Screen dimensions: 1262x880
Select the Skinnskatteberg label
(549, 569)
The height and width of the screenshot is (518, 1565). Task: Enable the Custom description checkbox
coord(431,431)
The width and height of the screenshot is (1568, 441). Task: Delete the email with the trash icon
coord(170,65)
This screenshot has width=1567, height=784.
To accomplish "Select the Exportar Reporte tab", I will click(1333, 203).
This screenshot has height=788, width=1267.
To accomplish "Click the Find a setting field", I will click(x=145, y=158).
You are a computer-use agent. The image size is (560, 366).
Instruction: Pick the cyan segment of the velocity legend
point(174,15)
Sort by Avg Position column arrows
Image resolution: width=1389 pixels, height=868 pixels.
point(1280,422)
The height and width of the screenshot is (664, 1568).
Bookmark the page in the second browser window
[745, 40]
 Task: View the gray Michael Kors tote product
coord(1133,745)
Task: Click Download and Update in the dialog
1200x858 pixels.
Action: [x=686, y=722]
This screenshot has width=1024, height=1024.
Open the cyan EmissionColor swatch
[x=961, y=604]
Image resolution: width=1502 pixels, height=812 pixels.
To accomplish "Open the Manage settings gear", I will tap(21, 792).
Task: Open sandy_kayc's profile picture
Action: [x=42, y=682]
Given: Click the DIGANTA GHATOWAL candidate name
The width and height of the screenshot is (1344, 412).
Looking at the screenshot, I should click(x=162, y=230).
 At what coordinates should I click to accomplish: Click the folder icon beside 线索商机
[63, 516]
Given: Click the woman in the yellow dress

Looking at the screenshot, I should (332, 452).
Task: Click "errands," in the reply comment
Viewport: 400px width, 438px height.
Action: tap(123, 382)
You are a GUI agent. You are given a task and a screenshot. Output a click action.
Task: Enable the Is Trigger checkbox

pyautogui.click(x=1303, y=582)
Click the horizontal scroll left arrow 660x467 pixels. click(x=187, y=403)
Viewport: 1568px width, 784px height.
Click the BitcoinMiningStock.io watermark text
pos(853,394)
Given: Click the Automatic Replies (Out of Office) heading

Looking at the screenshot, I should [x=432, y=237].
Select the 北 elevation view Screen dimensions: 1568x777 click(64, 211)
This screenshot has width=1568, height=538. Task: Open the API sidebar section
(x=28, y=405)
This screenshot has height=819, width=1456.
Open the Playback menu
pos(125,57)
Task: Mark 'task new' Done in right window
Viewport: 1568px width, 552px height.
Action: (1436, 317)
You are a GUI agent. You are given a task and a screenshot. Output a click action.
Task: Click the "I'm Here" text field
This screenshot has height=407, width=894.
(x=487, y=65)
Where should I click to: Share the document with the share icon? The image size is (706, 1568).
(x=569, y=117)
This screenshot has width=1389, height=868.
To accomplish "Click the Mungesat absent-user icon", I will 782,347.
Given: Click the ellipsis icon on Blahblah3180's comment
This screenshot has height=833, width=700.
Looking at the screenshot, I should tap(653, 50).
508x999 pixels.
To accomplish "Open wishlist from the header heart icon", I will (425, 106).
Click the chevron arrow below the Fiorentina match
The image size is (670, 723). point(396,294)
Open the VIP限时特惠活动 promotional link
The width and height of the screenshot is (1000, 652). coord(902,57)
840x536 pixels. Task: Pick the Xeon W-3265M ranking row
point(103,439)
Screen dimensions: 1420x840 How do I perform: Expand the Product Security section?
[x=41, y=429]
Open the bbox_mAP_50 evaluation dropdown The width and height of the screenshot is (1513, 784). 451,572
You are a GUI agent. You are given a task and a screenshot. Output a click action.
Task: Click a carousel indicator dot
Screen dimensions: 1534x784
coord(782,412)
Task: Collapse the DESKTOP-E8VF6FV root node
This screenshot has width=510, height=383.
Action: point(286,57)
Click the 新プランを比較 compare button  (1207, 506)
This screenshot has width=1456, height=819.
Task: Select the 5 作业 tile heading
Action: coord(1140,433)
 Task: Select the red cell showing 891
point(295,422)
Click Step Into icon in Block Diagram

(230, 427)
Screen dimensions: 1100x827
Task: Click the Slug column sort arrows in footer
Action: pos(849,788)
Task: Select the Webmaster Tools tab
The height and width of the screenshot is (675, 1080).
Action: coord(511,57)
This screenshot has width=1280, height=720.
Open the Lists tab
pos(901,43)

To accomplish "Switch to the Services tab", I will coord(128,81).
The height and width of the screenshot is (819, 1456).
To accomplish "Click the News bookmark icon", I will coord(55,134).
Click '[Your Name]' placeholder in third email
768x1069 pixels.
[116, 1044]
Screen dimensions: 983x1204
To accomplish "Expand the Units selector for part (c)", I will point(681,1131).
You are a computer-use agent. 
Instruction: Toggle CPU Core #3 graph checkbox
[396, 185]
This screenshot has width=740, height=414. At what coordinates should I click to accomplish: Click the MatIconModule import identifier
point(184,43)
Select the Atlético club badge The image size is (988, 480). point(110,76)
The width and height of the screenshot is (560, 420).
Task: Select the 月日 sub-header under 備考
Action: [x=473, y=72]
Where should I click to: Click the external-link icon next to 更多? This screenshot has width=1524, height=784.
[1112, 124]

****************

§ Short problem
Rewrite all of the entries above as a numbered list, one line per item, leaving out the blank lines.

§ Task response
1. Screen dimensions: 1262x880
2. Select the Skinnskatteberg label
3. (549, 569)
4. The height and width of the screenshot is (518, 1565). Task: Enable the Custom description checkbox
5. coord(431,431)
6. The width and height of the screenshot is (1568, 441). Task: Delete the email with the trash icon
7. coord(170,65)
8. This screenshot has width=1567, height=784.
9. To accomplish "Select the Exportar Reporte tab", I will click(1333, 203).
10. This screenshot has height=788, width=1267.
11. To accomplish "Click the Find a setting field", I will click(x=145, y=158).
12. You are a computer-use agent. The image size is (560, 366).
13. Instruction: Pick the cyan segment of the velocity legend
14. point(174,15)
15. Sort by Avg Position column arrows
16. Image resolution: width=1389 pixels, height=868 pixels.
17. point(1280,422)
18. The height and width of the screenshot is (664, 1568).
19. Bookmark the page in the second browser window
20. [745, 40]
21.  Task: View the gray Michael Kors tote product
22. coord(1133,745)
23. Task: Click Download and Update in the dialog
24. 1200x858 pixels.
25. Action: [x=686, y=722]
26. This screenshot has width=1024, height=1024.
27. Open the cyan EmissionColor swatch
28. [x=961, y=604]
29. Image resolution: width=1502 pixels, height=812 pixels.
30. To accomplish "Open the Manage settings gear", I will tap(21, 792).
31. Task: Open sandy_kayc's profile picture
32. Action: [x=42, y=682]
33. Given: Click the DIGANTA GHATOWAL candidate name
34. The width and height of the screenshot is (1344, 412).
35. Looking at the screenshot, I should click(x=162, y=230).
36.  At what coordinates should I click to accomplish: Click the folder icon beside 线索商机
37. [63, 516]
38. Given: Click the woman in the yellow dress
39. Looking at the screenshot, I should (332, 452).
40. Task: Click "errands," in the reply comment
41. Viewport: 400px width, 438px height.
42. Action: tap(123, 382)
43. You are a GUI agent. You are given a task and a screenshot. Output a click action.
44. Task: Enable the Is Trigger checkbox
45. pyautogui.click(x=1303, y=582)
46. Click the horizontal scroll left arrow 660x467 pixels. click(x=187, y=403)
47. Viewport: 1568px width, 784px height.
48. Click the BitcoinMiningStock.io watermark text
49. pos(853,394)
50. Given: Click the Automatic Replies (Out of Office) heading
51. Looking at the screenshot, I should [x=432, y=237].
52. Select the 北 elevation view Screen dimensions: 1568x777 click(64, 211)
53. This screenshot has width=1568, height=538. Task: Open the API sidebar section
54. (x=28, y=405)
55. This screenshot has height=819, width=1456.
56. Open the Playback menu
57. pos(125,57)
58. Task: Mark 'task new' Done in right window
59. Viewport: 1568px width, 552px height.
60. Action: (1436, 317)
61. You are a GUI agent. You are given a task and a screenshot. Output a click action.
62. Task: Click the "I'm Here" text field
63. This screenshot has height=407, width=894.
64. (x=487, y=65)
65. Where should I click to: Share the document with the share icon? The image size is (706, 1568).
66. (x=569, y=117)
67. This screenshot has width=1389, height=868.
68. To accomplish "Click the Mungesat absent-user icon", I will 782,347.
69. Given: Click the ellipsis icon on Blahblah3180's comment
70. This screenshot has height=833, width=700.
71. Looking at the screenshot, I should tap(653, 50).
72. 508x999 pixels.
73. To accomplish "Open wishlist from the header heart icon", I will (425, 106).
74. Click the chevron arrow below the Fiorentina match
75. The image size is (670, 723). point(396,294)
76. Open the VIP限时特惠活动 promotional link
77. The width and height of the screenshot is (1000, 652). coord(902,57)
78. 840x536 pixels. Task: Pick the Xeon W-3265M ranking row
79. point(103,439)
80. Screen dimensions: 1420x840 How do I perform: Expand the Product Security section?
81. [x=41, y=429]
82. Open the bbox_mAP_50 evaluation dropdown The width and height of the screenshot is (1513, 784). 451,572
83. You are a GUI agent. You are given a task and a screenshot. Output a click action.
84. Task: Click a carousel indicator dot
85. Screen dimensions: 1534x784
86. coord(782,412)
87. Task: Collapse the DESKTOP-E8VF6FV root node
88. This screenshot has width=510, height=383.
89. Action: point(286,57)
90. Click the 新プランを比較 compare button  (1207, 506)
91. This screenshot has width=1456, height=819.
92. Task: Select the 5 作业 tile heading
93. Action: coord(1140,433)
94.  Task: Select the red cell showing 891
95. point(295,422)
96. Click Step Into icon in Block Diagram
97. (230, 427)
98. Screen dimensions: 1100x827
99. Task: Click the Slug column sort arrows in footer
100. Action: pos(849,788)
101. Task: Select the Webmaster Tools tab
102. The height and width of the screenshot is (675, 1080).
103. Action: coord(511,57)
104. This screenshot has width=1280, height=720.
105. Open the Lists tab
106. pos(901,43)
107. To accomplish "Switch to the Services tab", I will coord(128,81).
108. The height and width of the screenshot is (819, 1456).
109. To accomplish "Click the News bookmark icon", I will coord(55,134).
110. Click '[Your Name]' placeholder in third email
111. 768x1069 pixels.
112. [116, 1044]
113. Screen dimensions: 983x1204
114. To accomplish "Expand the Units selector for part (c)", I will point(681,1131).
115. You are a computer-use agent. 
116. Instruction: Toggle CPU Core #3 graph checkbox
117. [396, 185]
118. This screenshot has width=740, height=414. At what coordinates should I click to accomplish: Click the MatIconModule import identifier
119. point(184,43)
120. Select the Atlético club badge The image size is (988, 480). point(110,76)
121. The width and height of the screenshot is (560, 420).
122. Task: Select the 月日 sub-header under 備考
123. Action: [x=473, y=72]
124. Where should I click to: Click the external-link icon next to 更多? This screenshot has width=1524, height=784.
125. [1112, 124]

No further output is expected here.